Emaar convertible bond holders have asked the company to turn them into shares amid improving property market sentiment.
Shares of Emaar Properties rose slightly yesterday despite the prospect of dilution of shareholder equity.
The property company, which developed Burj Khalifa, said holders of its convertible bonds issued three years ago had asked to convert their investments into shares.
In a stock market filing, Ayman Hamdy, Emaar’s executive director for legal, said its board would meet tomorrow to discuss the matter.
Emaar issued a US$500 million convertible bond in 2010 with an initial conversion price of Dh4.75 per share.
A company’s stock often declines upon news it is expanding its share capital; that will dilute the value of its stock.
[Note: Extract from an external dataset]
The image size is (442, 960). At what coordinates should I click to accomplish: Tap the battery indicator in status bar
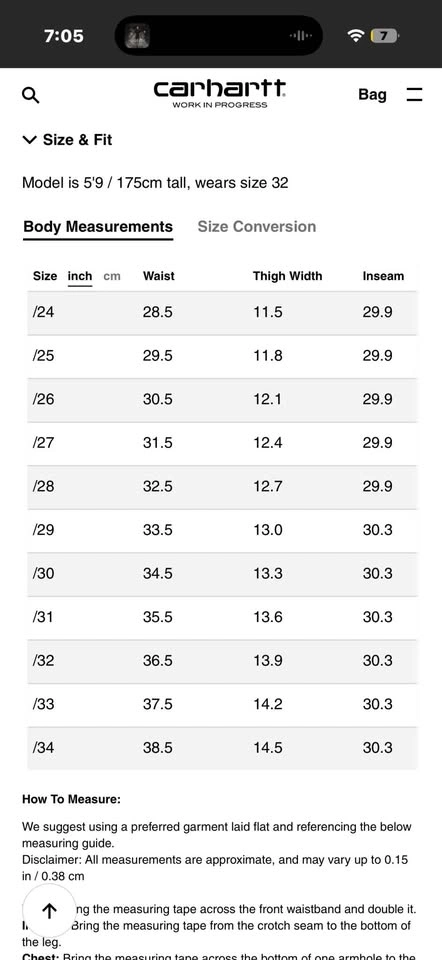[x=384, y=36]
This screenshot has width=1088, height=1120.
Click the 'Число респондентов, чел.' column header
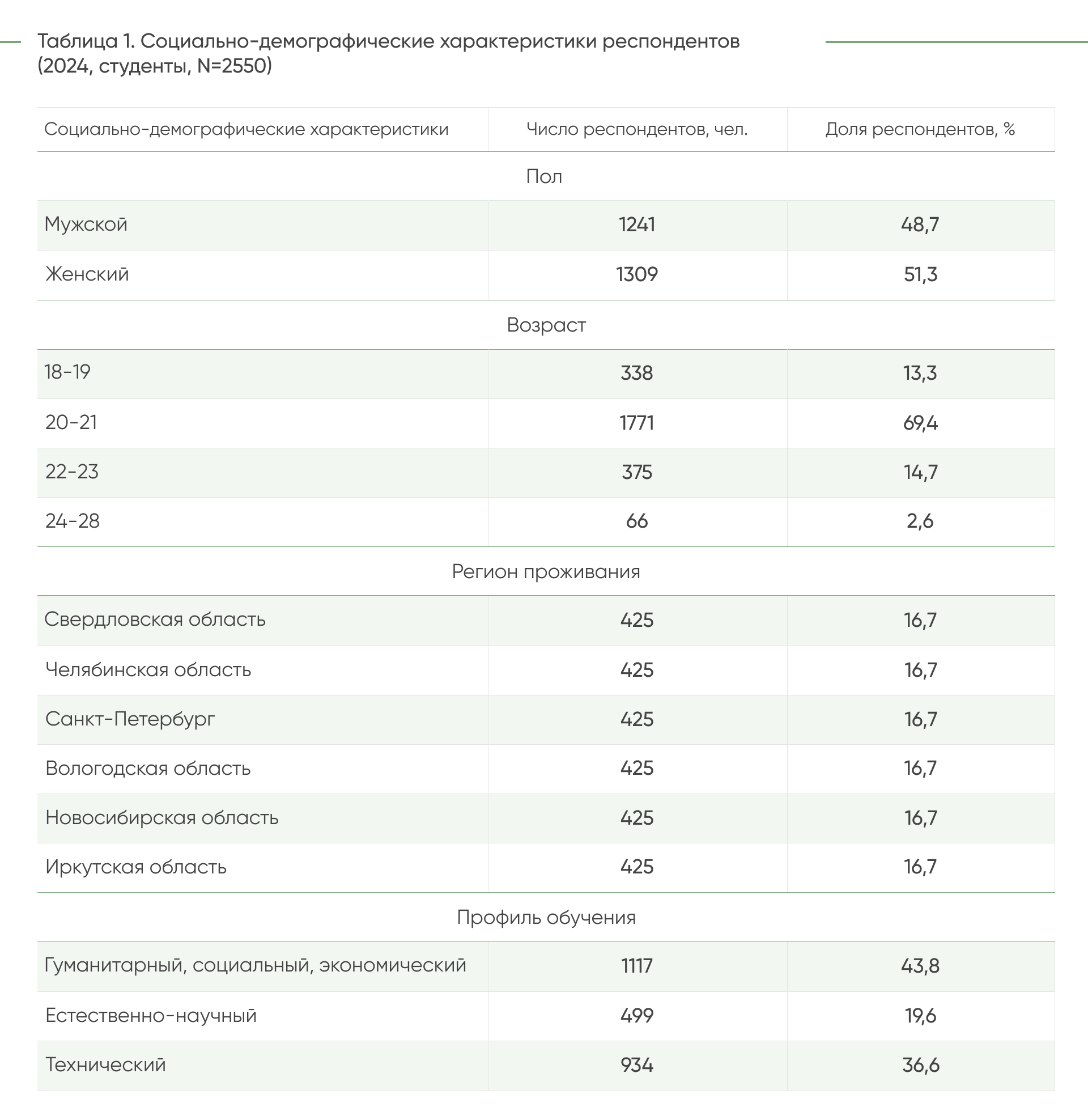636,129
Emaar shares, however, confounded expectations by gaining 2 fils to Dh7.38 apiece yesterday as investors banked on further growth.
“We would normally expect to see share prices fall in this sort of situation but Emaar is an exception,” said Saleem Khokhar, the head of equities at NBAD asset management group.
“Firstly, Emaar is seen as one of the few top-class real estate stocks out there, so we still expect to see an upside,” he said. “And secondly, the Expo win means that there is an expectation of new projects coming in which most analysts have not put in their [earnings] models. It’s a combination of it being seen as a good stock and promising circumstances.”
On Thursday, Emaar shares surged 5.1 per cent to a 63-month high of Dh7.36 after the developer announced that it had signed a deal with Dubai World Central to develop villas, a golf course, hotels and a mall close to the Expo 2020 site.
Shares in Dubai’s largest developer have nearly doubled this year to Dh7.38 at close of trading yesterday, from Dh3.75 at the start of the year.
The company has been among the better performers in the property sector as Dubai recovers from a real estate crash, in which property prices plunged about 60 per cent from their 2008 peak and construction work across the country stalled.
In October, Emaar beat analysts’ estimates to announce a 50 per cent increase in third-quarter profits to Dh581 million. It reported that revenue from apartment sales more than tripled during the period to Dh567m.